As Hungary sends armored vehicles and armed soldiers to meet war refugees spilling over its borders, hundreds of thousands of refugees are arriving in Germany, the Netherlands, Sweden, Great Britain, and several other nations which have agreed to accept those in need.
While this phase of the refugee crisis -- the arrival -- plays out, polls in the accepting nations are starting to show unease among resident populations. Although many agree that people should be allowed into their countries as they escape war and destruction, increasing numbers are asking what's next for the refugees, and for their own societies.
At the core is anxiety about the difficulty of integrating those refugees who choose to stay. As this poll from the Netherlands shows, 72 percent of respondents expect the newcomers to somehow affect their societies. Fifty-eight percent fear that the refugees will have a negative impact.

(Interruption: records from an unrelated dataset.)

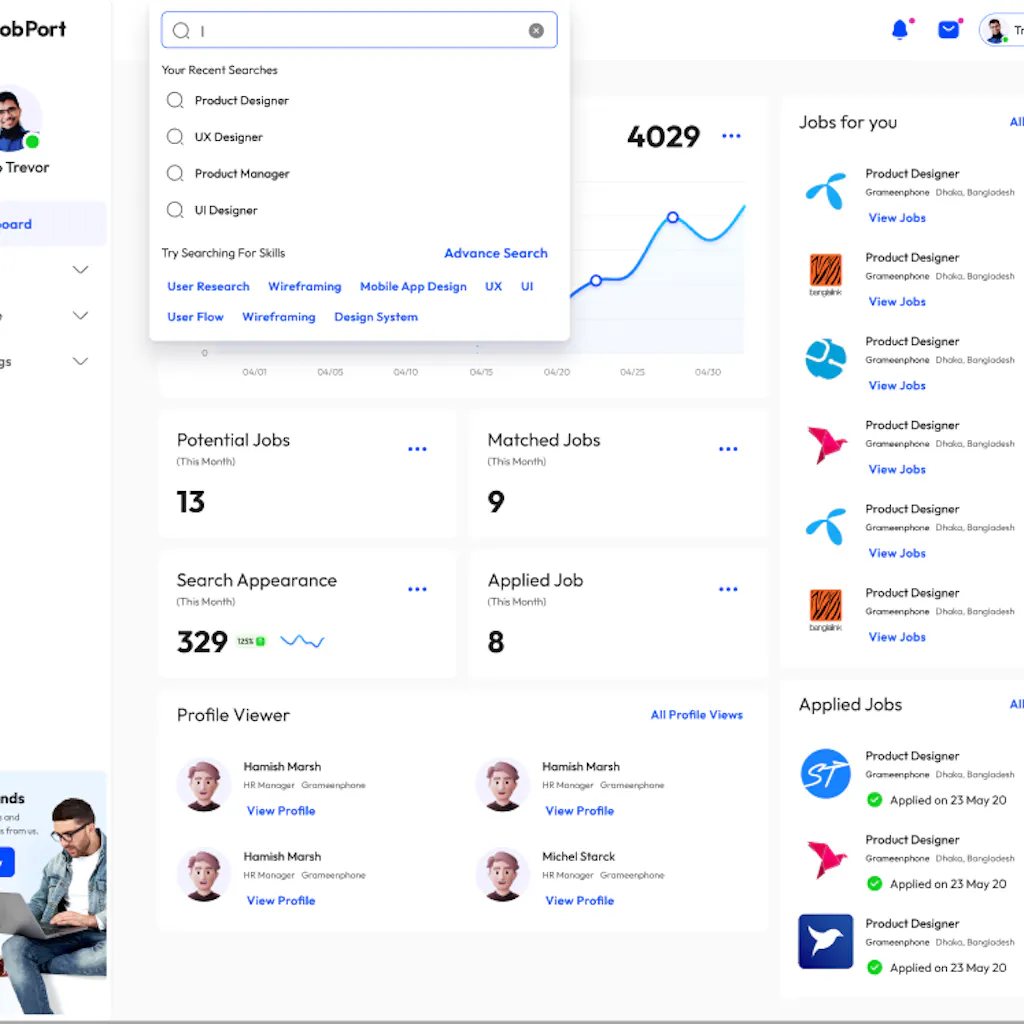Open Search Appearance three-dot menu
Viewport: 1024px width, 1024px height.
tap(417, 589)
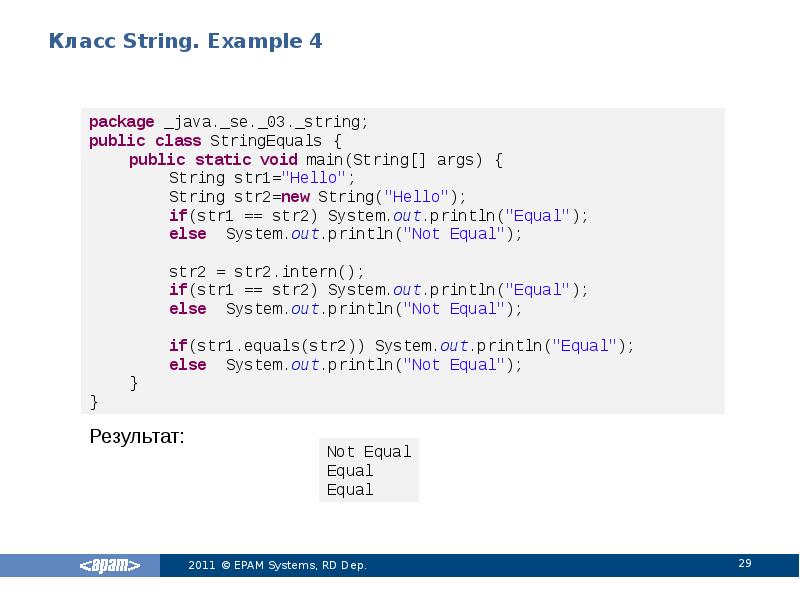Click the 'public static void main' method line
Image resolution: width=800 pixels, height=600 pixels.
pyautogui.click(x=316, y=160)
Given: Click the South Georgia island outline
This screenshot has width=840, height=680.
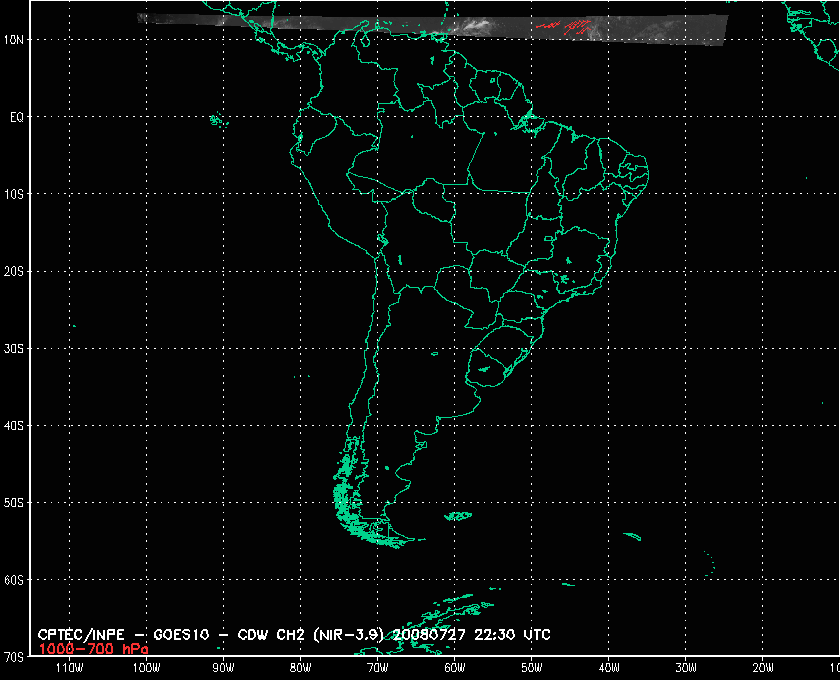Looking at the screenshot, I should click(x=631, y=537).
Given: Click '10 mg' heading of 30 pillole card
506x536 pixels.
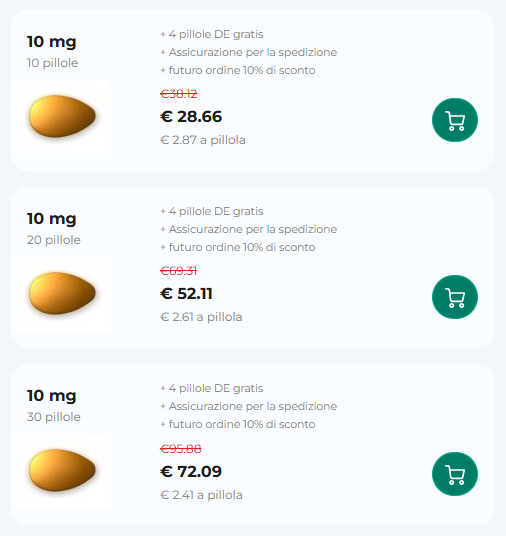Looking at the screenshot, I should pos(52,396).
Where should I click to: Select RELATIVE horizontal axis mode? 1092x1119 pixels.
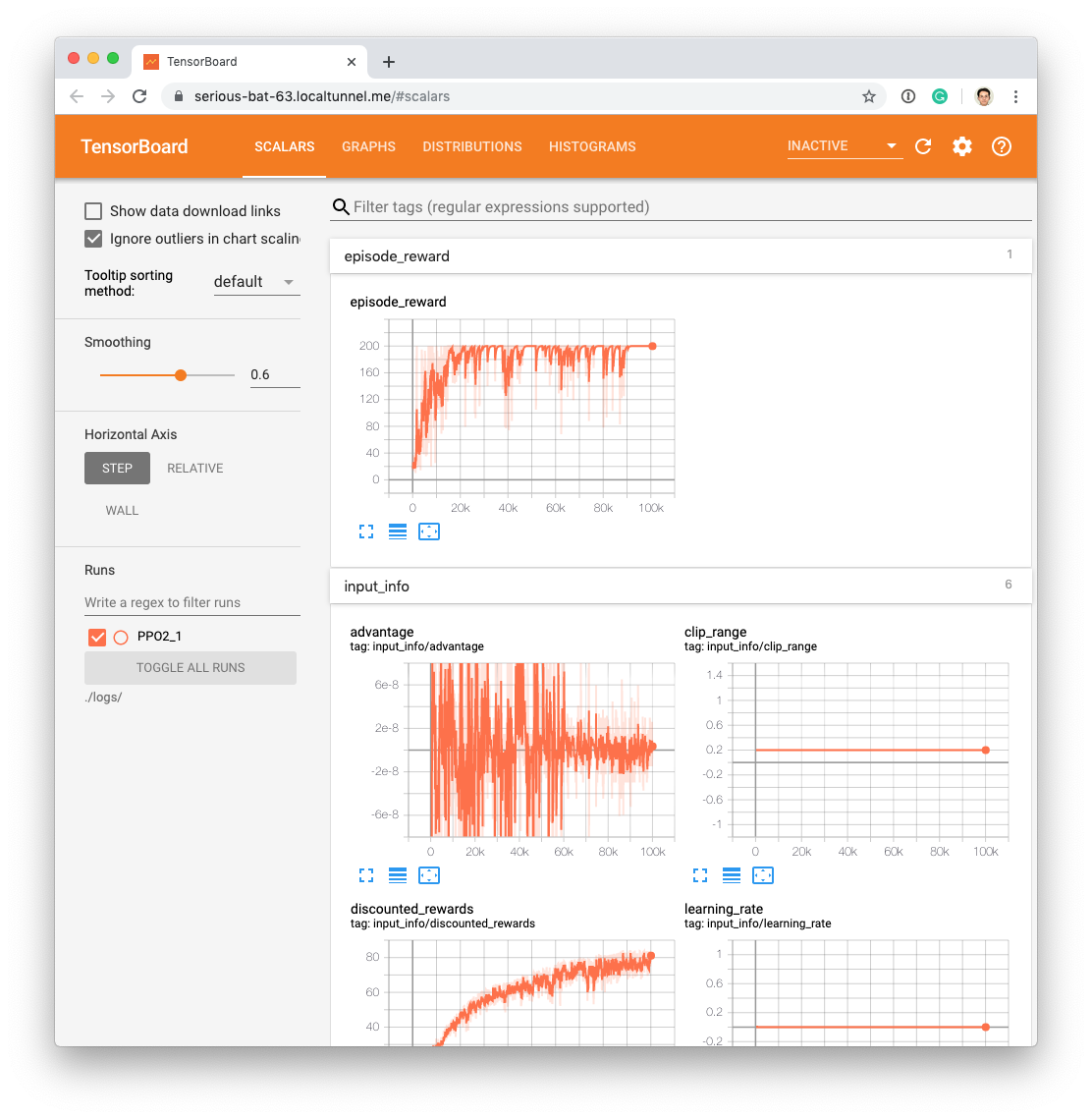point(195,469)
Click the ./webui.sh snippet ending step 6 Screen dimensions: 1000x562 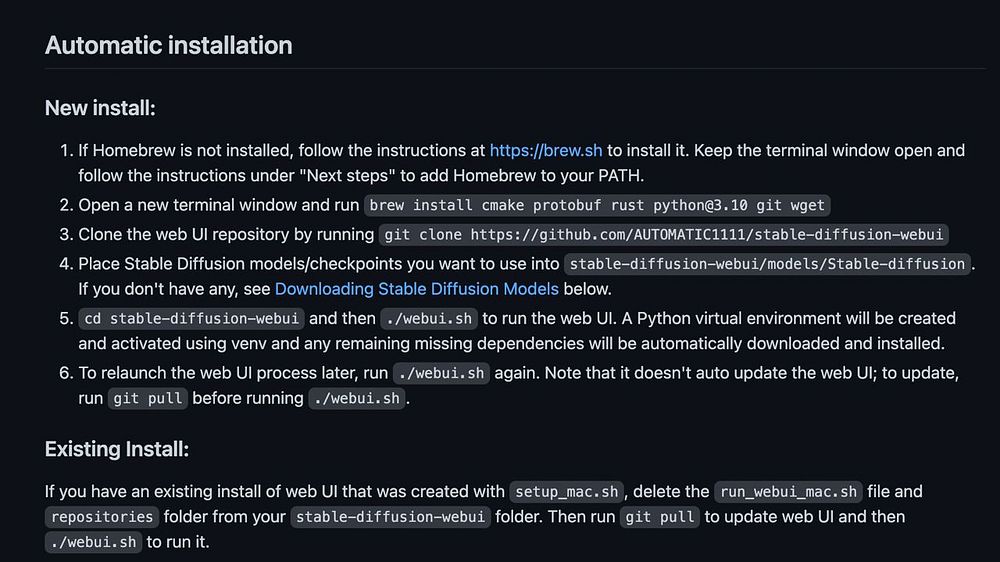pyautogui.click(x=357, y=398)
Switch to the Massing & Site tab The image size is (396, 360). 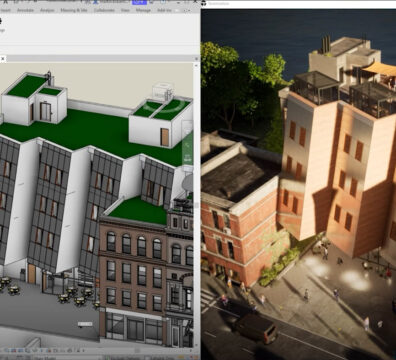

The countries now welcoming refugees have already experienced their share of recent socio-cultural upheaval. In most of these countries a perceived failure to fully integrate new minorities into society has led to resentment against established political parties.
As the refugees settle in, the next phase is integration. The past decades have seen severe mistakes made on this front, leading to resentment that has fed widespread anti-immigrant sentiment. The fact that quite a few people firmly believe that every Muslim wants to decapitate unbelievers and hold their wives and daughters as rape slaves doesn't help.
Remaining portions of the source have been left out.